▶ [To do] From the data below, return only the lines from the one with "This screenshot has height=466, width=1490." through the one with "The height and width of the screenshot is (782, 1533).", exact and inclusive, with pictures left out.

Segment Start: Data for processing

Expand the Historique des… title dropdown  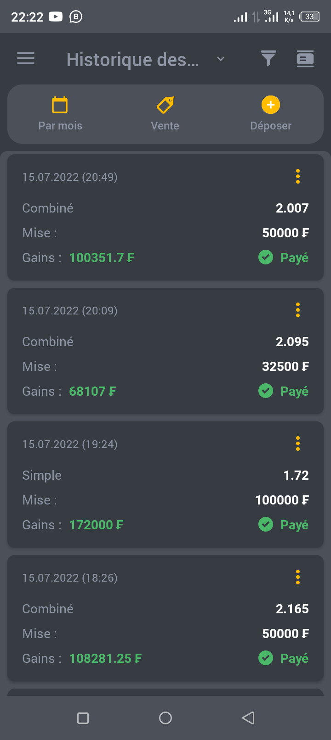coord(221,59)
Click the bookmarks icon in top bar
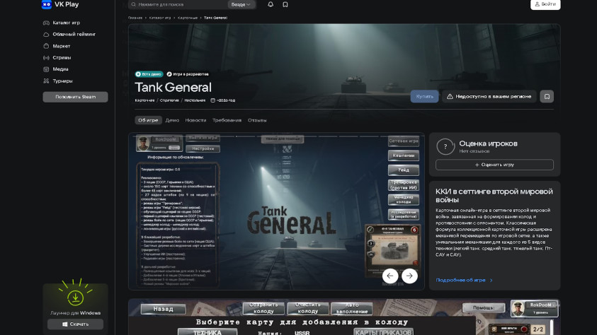This screenshot has width=597, height=335. coord(285,4)
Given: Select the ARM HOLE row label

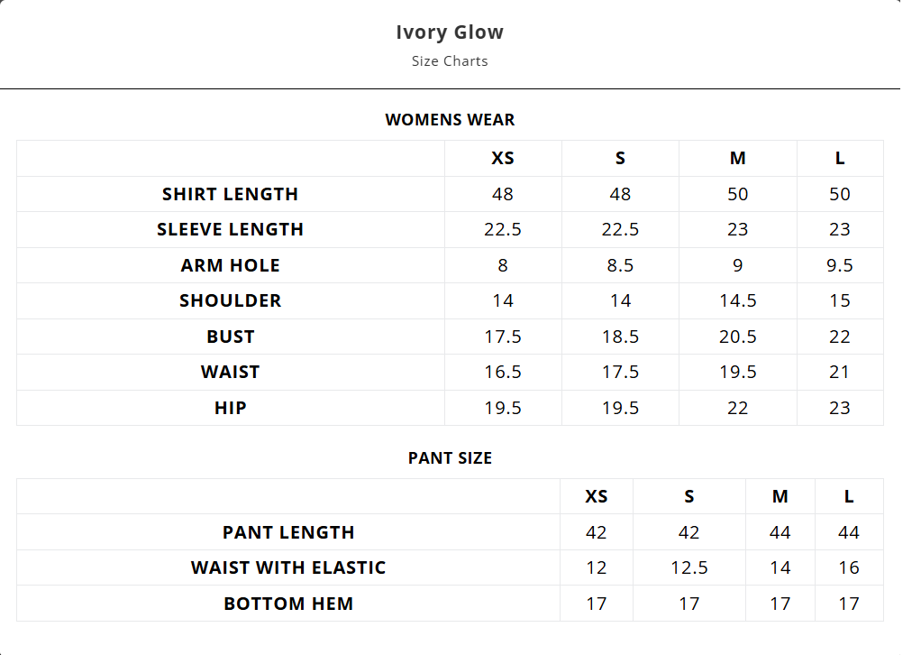Looking at the screenshot, I should [x=230, y=265].
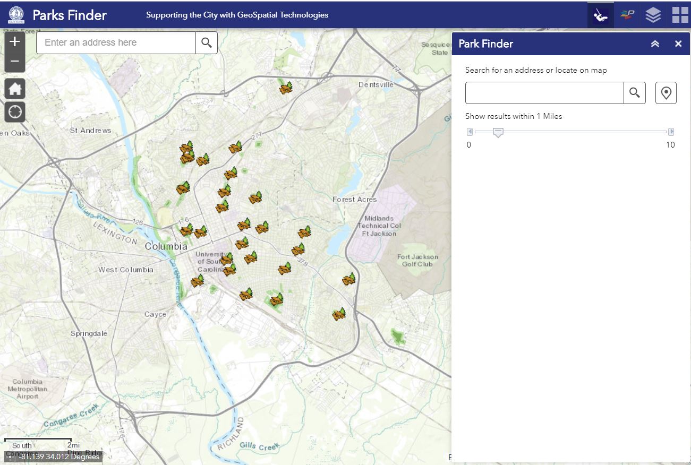Activate locate-on-map pin button
This screenshot has width=691, height=465.
[666, 93]
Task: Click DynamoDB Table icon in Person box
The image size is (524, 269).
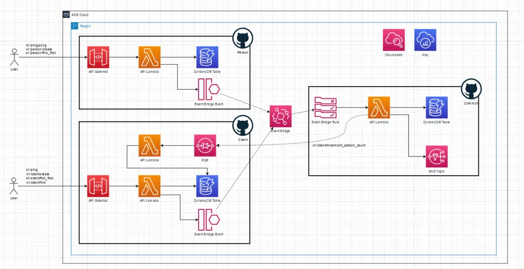Action: 207,57
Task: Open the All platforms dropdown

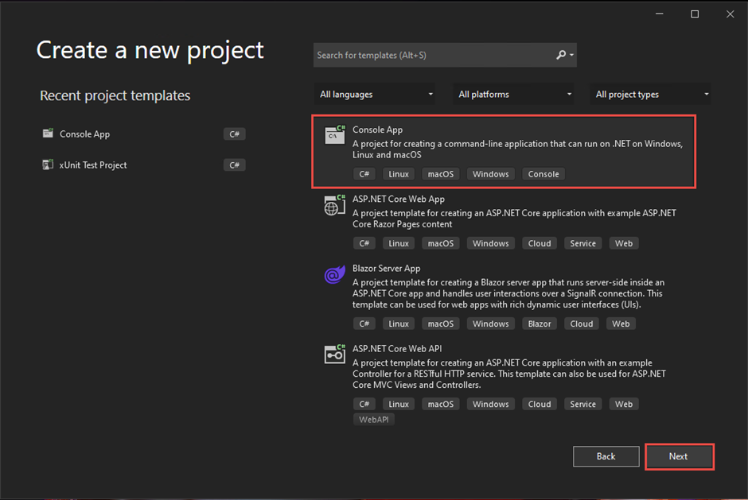Action: coord(514,95)
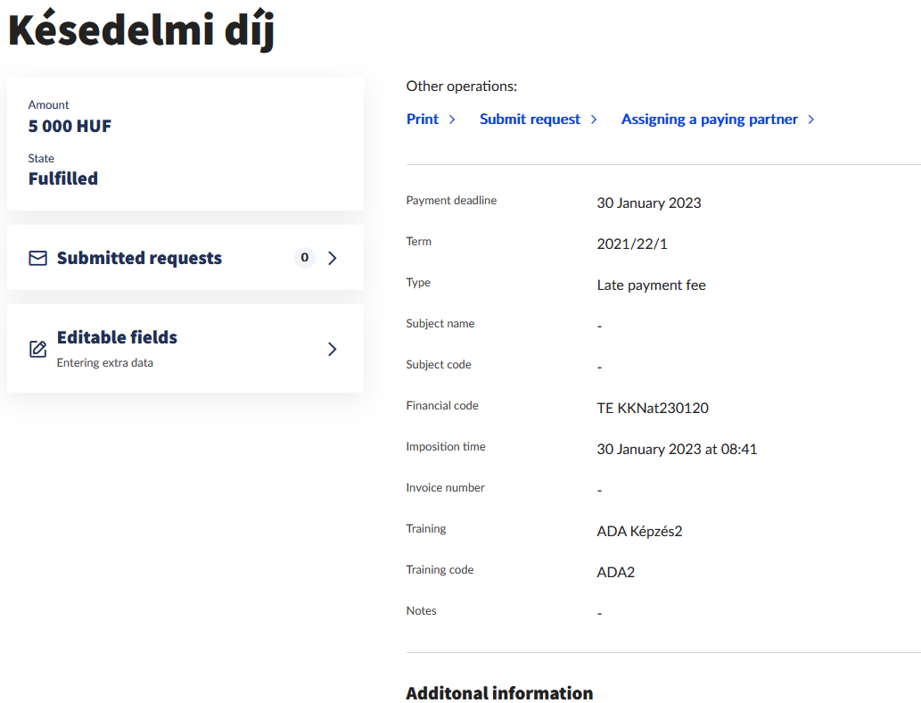Open the Submitted requests card title
The width and height of the screenshot is (921, 703).
[x=139, y=259]
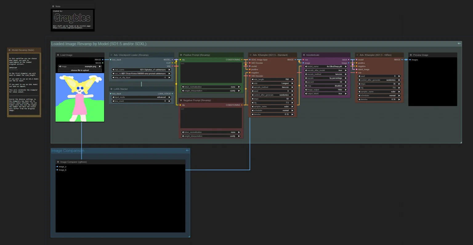Toggle rescale_after_model in hiresfixScale
This screenshot has width=473, height=245.
(x=326, y=70)
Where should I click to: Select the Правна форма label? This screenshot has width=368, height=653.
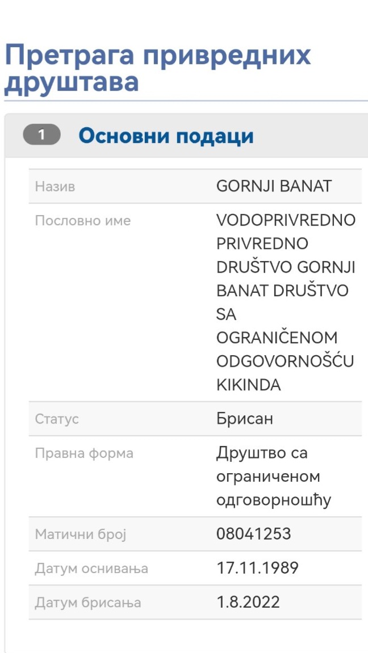coord(84,453)
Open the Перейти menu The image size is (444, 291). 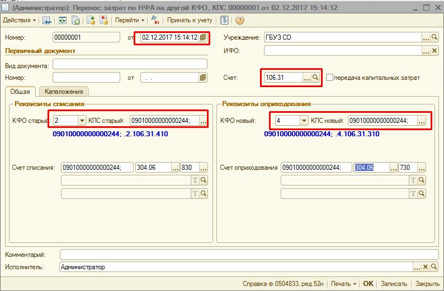[x=129, y=20]
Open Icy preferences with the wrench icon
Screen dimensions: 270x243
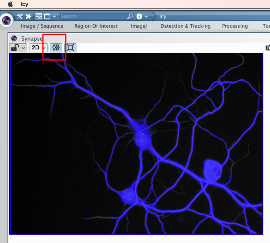20,16
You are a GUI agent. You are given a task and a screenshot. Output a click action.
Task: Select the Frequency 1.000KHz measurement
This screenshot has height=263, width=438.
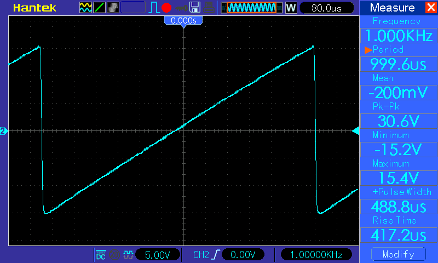(399, 36)
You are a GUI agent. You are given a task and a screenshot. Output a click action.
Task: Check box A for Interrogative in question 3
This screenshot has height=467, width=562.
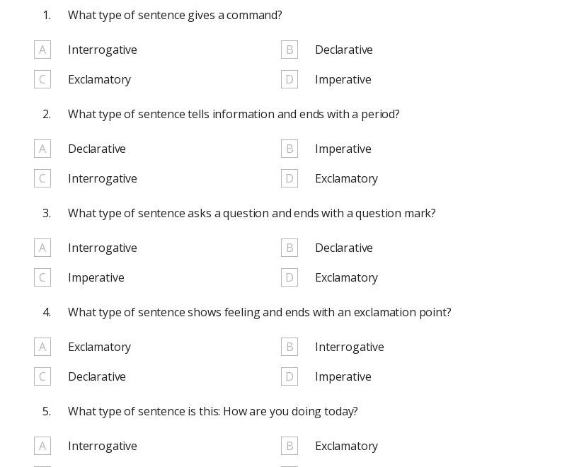42,248
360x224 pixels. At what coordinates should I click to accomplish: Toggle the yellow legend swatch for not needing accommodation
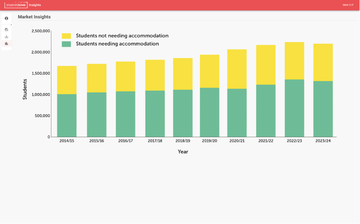(66, 36)
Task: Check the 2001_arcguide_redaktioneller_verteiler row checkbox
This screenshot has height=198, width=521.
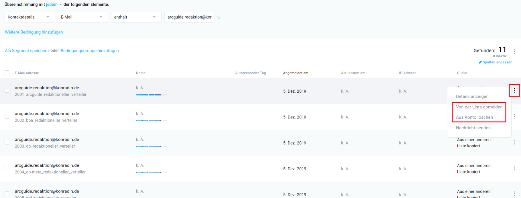Action: [7, 90]
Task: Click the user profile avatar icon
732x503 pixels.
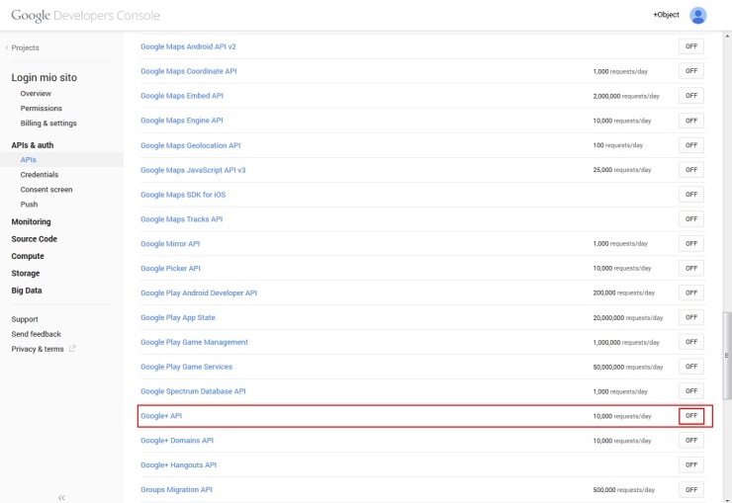Action: coord(698,15)
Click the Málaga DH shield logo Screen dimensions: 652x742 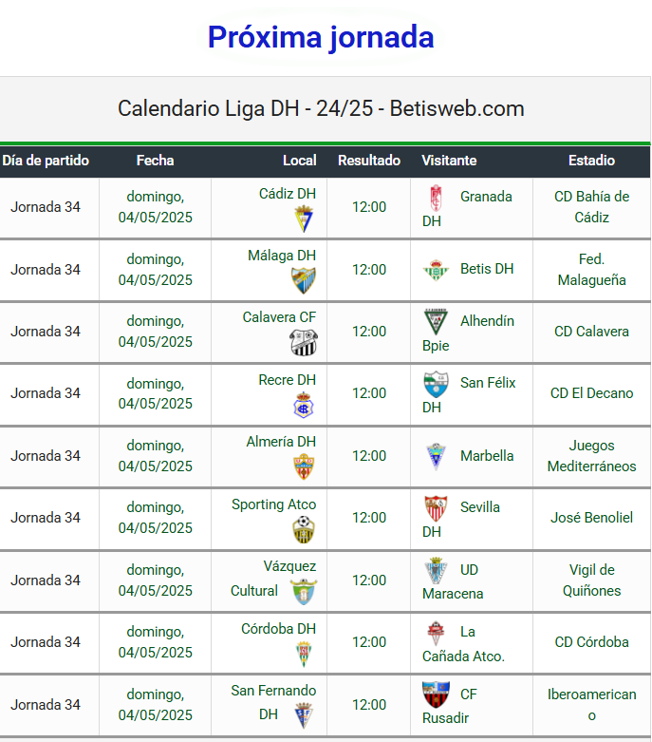click(x=304, y=280)
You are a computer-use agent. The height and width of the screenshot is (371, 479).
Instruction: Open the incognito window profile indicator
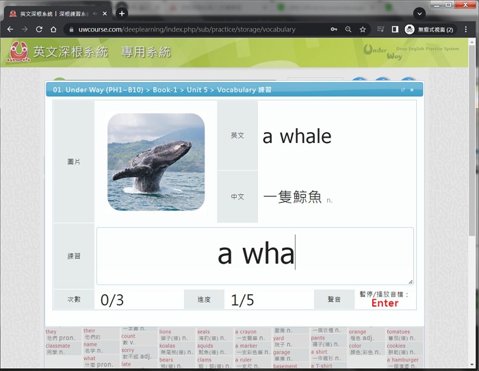[430, 29]
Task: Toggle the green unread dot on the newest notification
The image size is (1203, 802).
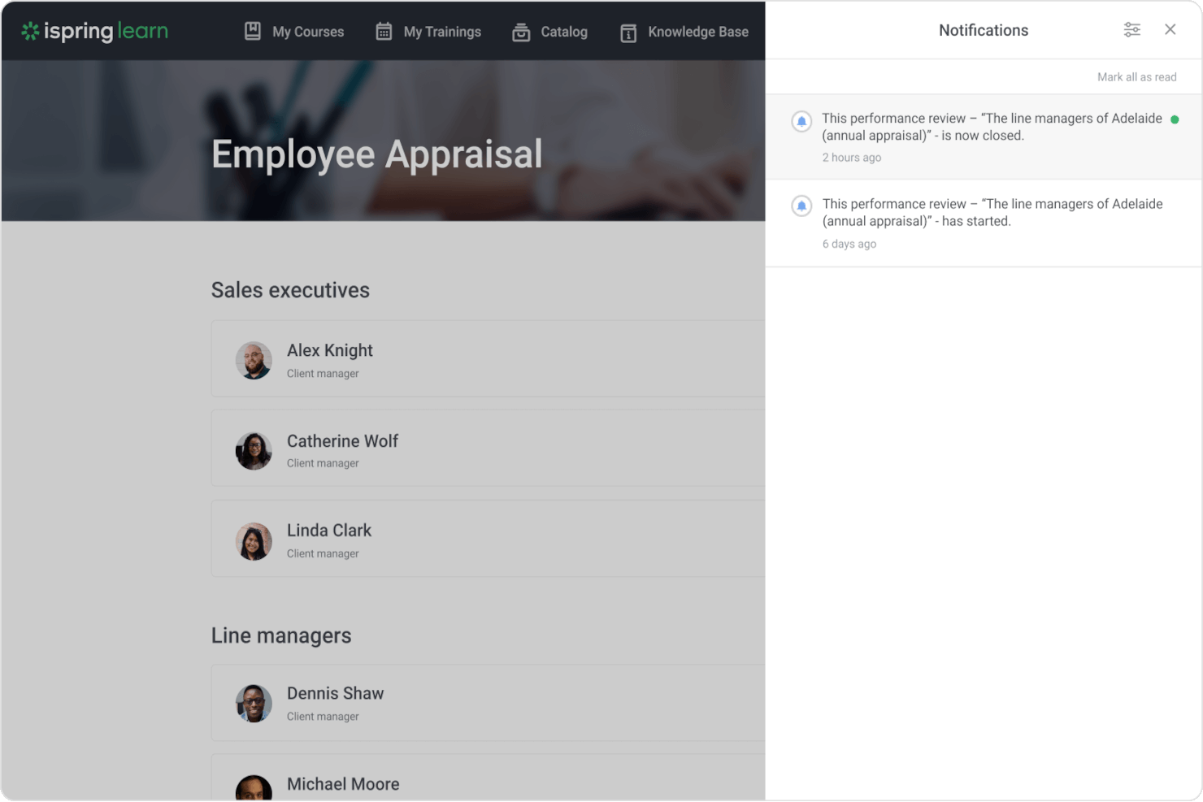Action: coord(1174,119)
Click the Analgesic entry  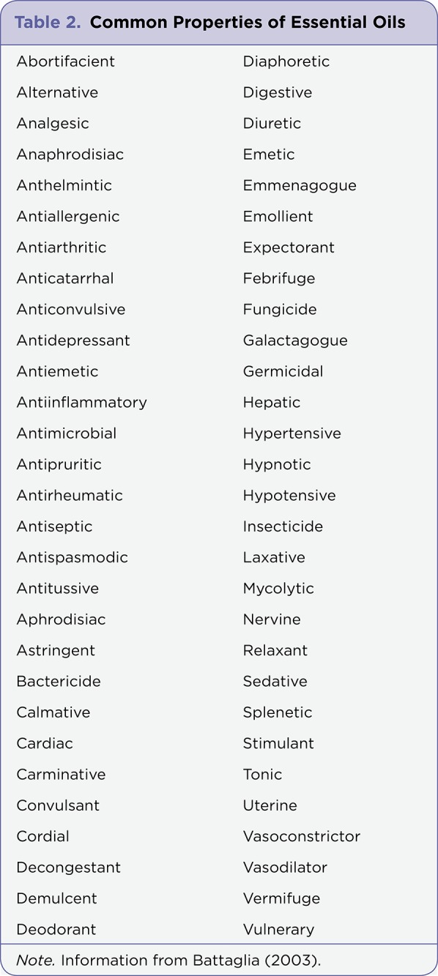[x=53, y=124]
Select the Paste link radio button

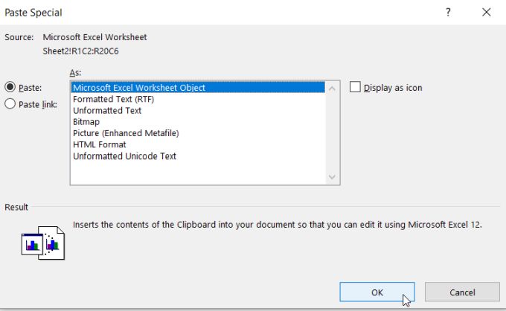[x=10, y=104]
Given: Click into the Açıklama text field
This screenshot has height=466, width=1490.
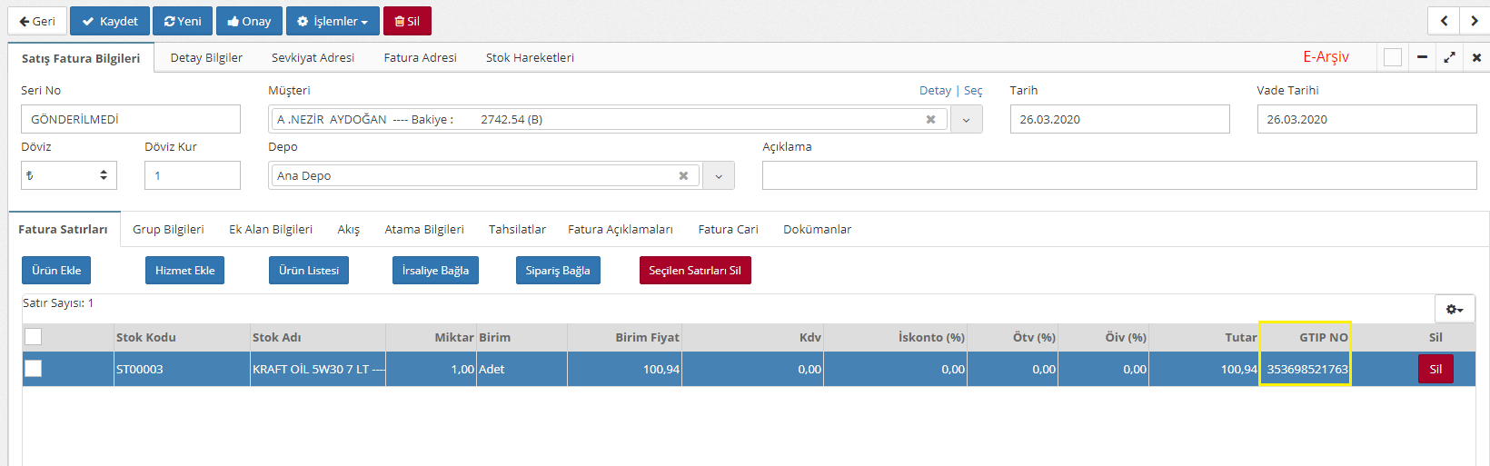Looking at the screenshot, I should (1118, 175).
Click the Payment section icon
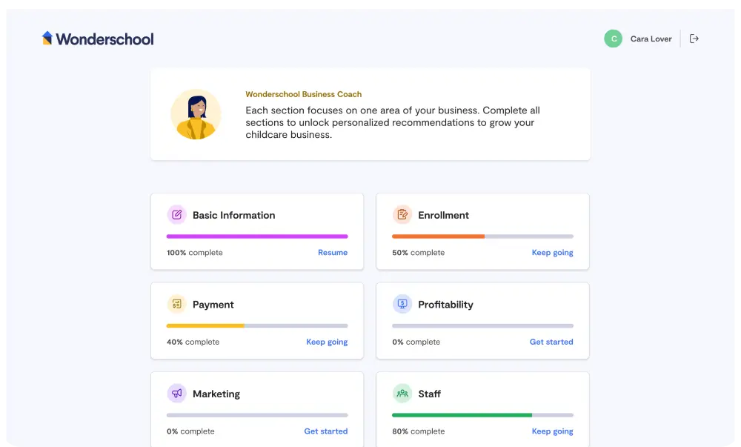 pyautogui.click(x=176, y=305)
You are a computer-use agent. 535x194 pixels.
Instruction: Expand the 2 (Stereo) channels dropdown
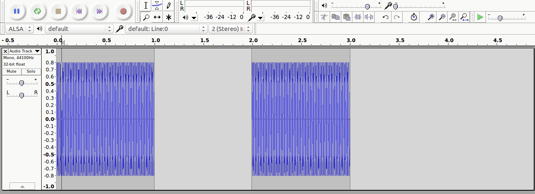click(x=231, y=29)
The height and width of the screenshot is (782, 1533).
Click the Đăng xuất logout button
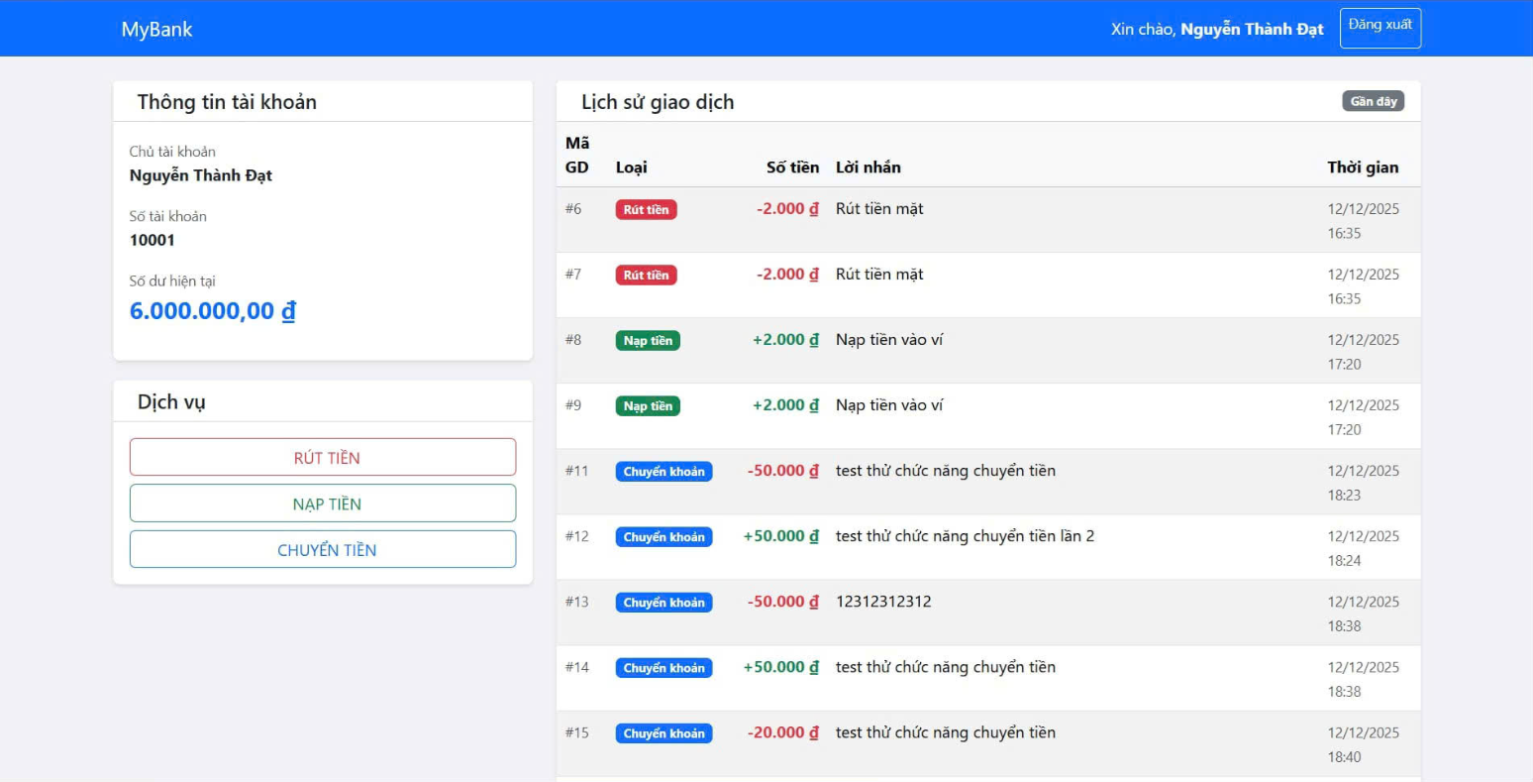[1380, 28]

Segment End: Data for processing

▶ [Exercise output]
This screenshot has height=466, width=1490.
Looking at the screenshot, I should (1118, 175).
Click the Payment section icon
 pyautogui.click(x=176, y=305)
You are a computer-use agent. 535x194 pixels.
Instruction: Expand the 2 (Stereo) channels dropdown
click(x=231, y=29)
The height and width of the screenshot is (782, 1533).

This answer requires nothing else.